[Problem to work on]: Copy the data from the line containing "Describe the element" through the line containing "center [650, 18].", inclusive, swapping every "screenshot" for "screen capture" and leaving all else unchanged.

[Records for this exercise]:
•••••

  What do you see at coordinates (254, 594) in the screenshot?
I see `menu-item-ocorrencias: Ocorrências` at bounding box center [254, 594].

•••••

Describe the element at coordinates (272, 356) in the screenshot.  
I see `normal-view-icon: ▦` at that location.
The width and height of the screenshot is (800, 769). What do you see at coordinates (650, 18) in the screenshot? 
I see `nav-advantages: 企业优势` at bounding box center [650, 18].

•••••

[Response box]:
Describe the element at coordinates (272, 356) in the screen capture.  
I see `normal-view-icon: ▦` at that location.
The width and height of the screen capture is (800, 769). What do you see at coordinates (650, 18) in the screen capture? 
I see `nav-advantages: 企业优势` at bounding box center [650, 18].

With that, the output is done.